Posted at 8:23 PM, Feb 10, 2022
and last updated 2022-02-10 21:23:43-05

COLLEGE STATION, Texas — The CDC is now adopting wastewater surveillance for information on COVID-19 trends.

Meanwhile, Texas A&M virologists and researchers have been ahead of the game conducting this study now for over a year.

The Texas A&M global health research complex (GHRC) state of the art equipment has supported this study. Sewer water can, strangely enough, share important information about viruses.

"You can get a real good population-level sample of what’s going on in a place by looking in the sewers," said Dr.

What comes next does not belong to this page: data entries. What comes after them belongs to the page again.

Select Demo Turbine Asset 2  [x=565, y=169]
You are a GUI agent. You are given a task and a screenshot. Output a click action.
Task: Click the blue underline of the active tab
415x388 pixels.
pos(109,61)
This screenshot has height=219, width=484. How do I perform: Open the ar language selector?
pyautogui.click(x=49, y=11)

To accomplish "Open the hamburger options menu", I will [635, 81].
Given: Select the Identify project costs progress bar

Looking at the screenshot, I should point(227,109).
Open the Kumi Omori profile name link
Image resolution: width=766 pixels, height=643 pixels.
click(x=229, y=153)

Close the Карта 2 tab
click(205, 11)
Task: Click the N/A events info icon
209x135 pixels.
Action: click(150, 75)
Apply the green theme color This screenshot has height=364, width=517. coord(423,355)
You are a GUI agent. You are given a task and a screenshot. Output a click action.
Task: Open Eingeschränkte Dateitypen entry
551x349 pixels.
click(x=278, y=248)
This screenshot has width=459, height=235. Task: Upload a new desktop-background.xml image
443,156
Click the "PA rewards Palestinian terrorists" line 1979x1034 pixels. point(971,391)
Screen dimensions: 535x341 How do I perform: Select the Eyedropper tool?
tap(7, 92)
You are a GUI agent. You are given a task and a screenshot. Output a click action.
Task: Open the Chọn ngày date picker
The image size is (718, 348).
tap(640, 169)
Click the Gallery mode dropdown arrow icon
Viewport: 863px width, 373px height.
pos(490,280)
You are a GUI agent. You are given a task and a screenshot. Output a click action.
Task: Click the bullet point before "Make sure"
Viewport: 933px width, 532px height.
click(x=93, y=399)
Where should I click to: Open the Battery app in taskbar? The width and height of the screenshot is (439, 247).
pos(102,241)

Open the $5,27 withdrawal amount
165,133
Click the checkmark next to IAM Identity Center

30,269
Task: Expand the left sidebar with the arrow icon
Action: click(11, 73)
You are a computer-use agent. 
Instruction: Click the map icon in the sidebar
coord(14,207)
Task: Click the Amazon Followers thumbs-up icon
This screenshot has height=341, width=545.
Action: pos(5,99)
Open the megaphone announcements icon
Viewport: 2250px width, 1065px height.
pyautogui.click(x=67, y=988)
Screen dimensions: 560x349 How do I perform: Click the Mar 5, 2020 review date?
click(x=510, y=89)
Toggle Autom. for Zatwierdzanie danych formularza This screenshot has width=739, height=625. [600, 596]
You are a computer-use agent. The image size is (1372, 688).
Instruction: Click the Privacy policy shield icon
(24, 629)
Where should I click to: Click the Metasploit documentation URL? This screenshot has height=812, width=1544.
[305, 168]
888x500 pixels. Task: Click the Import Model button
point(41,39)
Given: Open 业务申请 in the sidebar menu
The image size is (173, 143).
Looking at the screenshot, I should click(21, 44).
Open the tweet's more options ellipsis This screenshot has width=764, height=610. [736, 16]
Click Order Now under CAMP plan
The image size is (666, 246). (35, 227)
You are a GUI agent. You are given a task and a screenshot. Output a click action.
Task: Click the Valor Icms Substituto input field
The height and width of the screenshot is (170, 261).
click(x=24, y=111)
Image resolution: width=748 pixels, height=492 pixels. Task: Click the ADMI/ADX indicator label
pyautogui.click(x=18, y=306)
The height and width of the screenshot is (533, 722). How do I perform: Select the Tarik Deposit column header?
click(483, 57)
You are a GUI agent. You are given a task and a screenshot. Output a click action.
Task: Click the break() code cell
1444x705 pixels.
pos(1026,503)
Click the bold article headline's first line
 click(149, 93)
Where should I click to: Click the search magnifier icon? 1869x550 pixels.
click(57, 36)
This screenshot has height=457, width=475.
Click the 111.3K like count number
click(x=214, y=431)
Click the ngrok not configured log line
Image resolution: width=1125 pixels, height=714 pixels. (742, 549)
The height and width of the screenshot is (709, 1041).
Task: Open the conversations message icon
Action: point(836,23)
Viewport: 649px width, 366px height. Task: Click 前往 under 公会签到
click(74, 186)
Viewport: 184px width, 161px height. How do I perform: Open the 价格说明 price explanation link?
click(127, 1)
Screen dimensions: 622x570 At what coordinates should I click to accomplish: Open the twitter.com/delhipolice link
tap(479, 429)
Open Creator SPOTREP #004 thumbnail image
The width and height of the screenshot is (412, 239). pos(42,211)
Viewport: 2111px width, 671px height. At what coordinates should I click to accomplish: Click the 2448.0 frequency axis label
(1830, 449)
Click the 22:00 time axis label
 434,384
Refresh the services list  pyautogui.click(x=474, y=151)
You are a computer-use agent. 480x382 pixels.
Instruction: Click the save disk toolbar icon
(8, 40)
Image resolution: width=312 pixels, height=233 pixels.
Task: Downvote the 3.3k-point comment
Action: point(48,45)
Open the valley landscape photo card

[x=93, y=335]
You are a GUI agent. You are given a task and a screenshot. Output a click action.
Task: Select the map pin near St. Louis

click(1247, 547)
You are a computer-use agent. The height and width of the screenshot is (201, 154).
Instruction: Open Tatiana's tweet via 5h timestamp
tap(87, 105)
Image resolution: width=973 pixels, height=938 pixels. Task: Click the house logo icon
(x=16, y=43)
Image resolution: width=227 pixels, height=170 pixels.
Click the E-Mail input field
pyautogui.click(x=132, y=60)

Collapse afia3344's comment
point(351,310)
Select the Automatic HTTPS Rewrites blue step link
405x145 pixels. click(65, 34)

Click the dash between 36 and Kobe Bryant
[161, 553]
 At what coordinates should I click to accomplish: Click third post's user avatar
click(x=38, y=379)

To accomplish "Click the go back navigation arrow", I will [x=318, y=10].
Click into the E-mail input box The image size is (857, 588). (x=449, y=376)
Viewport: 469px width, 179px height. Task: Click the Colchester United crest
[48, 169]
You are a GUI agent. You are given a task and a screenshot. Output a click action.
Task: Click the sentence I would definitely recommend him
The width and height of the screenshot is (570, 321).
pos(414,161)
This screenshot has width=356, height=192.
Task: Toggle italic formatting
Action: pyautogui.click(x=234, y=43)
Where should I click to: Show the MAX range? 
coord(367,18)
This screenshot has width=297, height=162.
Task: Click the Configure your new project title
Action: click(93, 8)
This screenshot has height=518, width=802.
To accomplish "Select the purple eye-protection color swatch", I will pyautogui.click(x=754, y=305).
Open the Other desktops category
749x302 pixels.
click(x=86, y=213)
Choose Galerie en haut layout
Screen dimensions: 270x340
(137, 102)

Ben Neuman, a Texas A&M Virologist. "Yeah, weirdly enough and so that’s the idea and see roughly how much of this virus there is,”

With concerns of yet another variant known as Ba.2. These virologists say this study can help get ahead of it.

“If it’s here it’ll both go up people's noses and then down into their intestines and you will see it popping out in the sewers probably before you see someone show up at a doctor's office showing up with a positive test,” added Neuman.

Getting this data early can also help hospitals prepare to treat more patients if it looks like they could be overwhelmed as they were with Omicron.

”If we’re paying attention to that data as it comes in you know then that can help us anticipate you know another surge or an increase in hospitalizations so that way we can ensure that we have the supplies and staffing to take care of the patients,” said Dr. Jason McKnight, primary care physician and population health expert.

According to the CDC, there are 12 variants being monitored but Dr. Ben Neuman says even with those 12 there are variations.

“I think the interesting thing that we’ve got from sequencing some of the samples around here, is that our omicron is not the same as anybody else's omicron,” shared Neuman.

Dr. Neuman says a new emphasis on wastewater surveillance and the evolution of this technology can help mitigate future viral infections.

“I think this is something that can be done on a widespread scale and right now this technology is in its infancy the wastewater has all kinds of information in it,” explained Neuman.

The CDC says their wastewater surveillance has detected approximately between 40 and 80 percent of people with COVID. Now more than 400 sites across the country are participating in wastewater surveillance efforts.